Since this work is a methods comparison, the authors should explain more about the method validation in the results section.

Major comments:

1. Please, explain why the three methods were compared in this work? what is the difference among the three methods?

Author response: HPLC is a widely accepted and standardly applied analytical method for similar purposes. It is also mentioned/referred as “gold” standard application inter alia in related legislation for measurements of (for instance) mycotoxins in food and/ feed.

However, HPLC requires complex instrumentation, complicated extraction and/or measurement procedures, harsh solvents, well-trained operators and generally a laboratory background. Throughput provided is low and it is not a cost-effective process.

FCM and ELISA are immunoassay-based methods (using biochemical reagents (e.g., antibodies) mimicking the main functions of immune system of biological organisms). FCM also operates with complicated instruments (but those are now usually cheaper and easier to handle in comparison with the HPLC), but ELISA needs only a simple, cheap absorbance reader. They are high-throughput procedures, total assay time excluding (or even including) extraction can be minutes. Price per test is much lower.

FCM and ELISA methodology/measurements could be easily set, installed, and applied (even in fields!) as close to occurring necessities as possible, and can be such flexible as required. ELISA can have highest throughput, but FCM can capable easily to measure more analytes simultaneously (using bead-based technology). We wanted to demonstrate those assays can be set which provides results in a more appropriate/convenient way then HPLC.

Secondly, because of advantages of ELISA and FCM, our work team deals with developments of such assays (and needed assay components, reagents) for a long while.

In our opinion FCM or ELISA can be most proper alternative solutions to HPLC.

2. Only ELISA is a rapid method, while the other two are normal instrument methods. I would suggest the authors use a most suitable method for OTA determination in this work.

Author response: We agree with opinion of reviewer, HPLC and FCM are “instrument methods”. We also think that currently - because of simplicity and cost-effectiveness - ELISA can be the most suitable (in this work).
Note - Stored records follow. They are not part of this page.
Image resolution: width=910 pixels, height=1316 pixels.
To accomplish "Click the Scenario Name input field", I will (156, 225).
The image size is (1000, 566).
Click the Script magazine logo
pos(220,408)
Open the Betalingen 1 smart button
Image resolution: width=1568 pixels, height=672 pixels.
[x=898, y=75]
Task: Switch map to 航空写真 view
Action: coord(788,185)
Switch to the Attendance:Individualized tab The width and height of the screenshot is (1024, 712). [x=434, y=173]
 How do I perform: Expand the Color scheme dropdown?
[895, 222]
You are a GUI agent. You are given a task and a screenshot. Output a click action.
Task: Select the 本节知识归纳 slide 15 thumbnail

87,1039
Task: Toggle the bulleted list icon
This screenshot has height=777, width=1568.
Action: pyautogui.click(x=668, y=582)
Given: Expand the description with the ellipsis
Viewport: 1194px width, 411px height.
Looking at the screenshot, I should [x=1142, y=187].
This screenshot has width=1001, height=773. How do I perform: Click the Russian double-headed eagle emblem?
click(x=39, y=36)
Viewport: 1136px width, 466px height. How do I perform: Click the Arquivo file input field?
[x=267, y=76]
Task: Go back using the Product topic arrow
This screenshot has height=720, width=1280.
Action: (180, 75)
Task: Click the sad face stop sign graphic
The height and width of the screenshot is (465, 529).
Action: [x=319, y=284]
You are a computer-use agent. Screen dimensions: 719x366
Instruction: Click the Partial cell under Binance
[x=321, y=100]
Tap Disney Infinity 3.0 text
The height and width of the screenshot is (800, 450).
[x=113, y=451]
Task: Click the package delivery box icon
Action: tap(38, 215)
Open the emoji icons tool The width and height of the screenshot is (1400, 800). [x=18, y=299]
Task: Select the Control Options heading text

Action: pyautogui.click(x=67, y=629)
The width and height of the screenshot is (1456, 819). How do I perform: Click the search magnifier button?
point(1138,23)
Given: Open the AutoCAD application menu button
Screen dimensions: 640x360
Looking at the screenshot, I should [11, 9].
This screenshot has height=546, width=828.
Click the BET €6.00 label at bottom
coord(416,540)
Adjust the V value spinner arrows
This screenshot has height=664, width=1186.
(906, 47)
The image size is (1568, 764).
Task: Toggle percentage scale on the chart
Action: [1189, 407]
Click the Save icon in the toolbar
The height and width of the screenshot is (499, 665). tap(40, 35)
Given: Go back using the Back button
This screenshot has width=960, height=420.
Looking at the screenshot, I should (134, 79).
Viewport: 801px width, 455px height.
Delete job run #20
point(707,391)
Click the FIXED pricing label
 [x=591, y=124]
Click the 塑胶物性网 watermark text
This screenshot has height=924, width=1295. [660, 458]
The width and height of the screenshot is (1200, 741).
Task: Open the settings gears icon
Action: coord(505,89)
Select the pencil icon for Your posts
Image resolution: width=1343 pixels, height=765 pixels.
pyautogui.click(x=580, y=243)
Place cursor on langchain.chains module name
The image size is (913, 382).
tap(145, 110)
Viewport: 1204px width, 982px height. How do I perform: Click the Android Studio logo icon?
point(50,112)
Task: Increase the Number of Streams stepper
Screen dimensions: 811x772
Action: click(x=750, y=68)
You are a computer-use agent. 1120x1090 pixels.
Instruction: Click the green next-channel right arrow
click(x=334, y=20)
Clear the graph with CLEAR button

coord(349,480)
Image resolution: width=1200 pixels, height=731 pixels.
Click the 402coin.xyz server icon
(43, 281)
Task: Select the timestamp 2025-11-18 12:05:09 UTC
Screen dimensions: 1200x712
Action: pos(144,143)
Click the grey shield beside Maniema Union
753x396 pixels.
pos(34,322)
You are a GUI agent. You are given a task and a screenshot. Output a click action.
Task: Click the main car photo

However, depending on assay/quality of assay components, both ELISA and FCM can be fast, accurate and reliable. ELISA (including commercially available solutions/products) operates with low incubation time (from minutes to 1-2 hours generally). The microbead-based flow cytometry can be also correspondingly rapid technique (needs few minutes only, for instance the MycoFoss^TM instrument provides results within 8 minutes with extraction!). Microbeads in an assay act as “parallels” thus measuring color reaction from surface of more beads can increase reliability of assay. Emission of even low level of mycotoxin conjugates applied is detected by very sensitive instrument (flow cytometer). Nowadays, more easier or cheaper benchtop cytometers or FCM-based solutions (e.g. MycoFoss^TM) appear, therefore FCM might become also “most suitable” in close future. Some explanation can be also find in Discussion.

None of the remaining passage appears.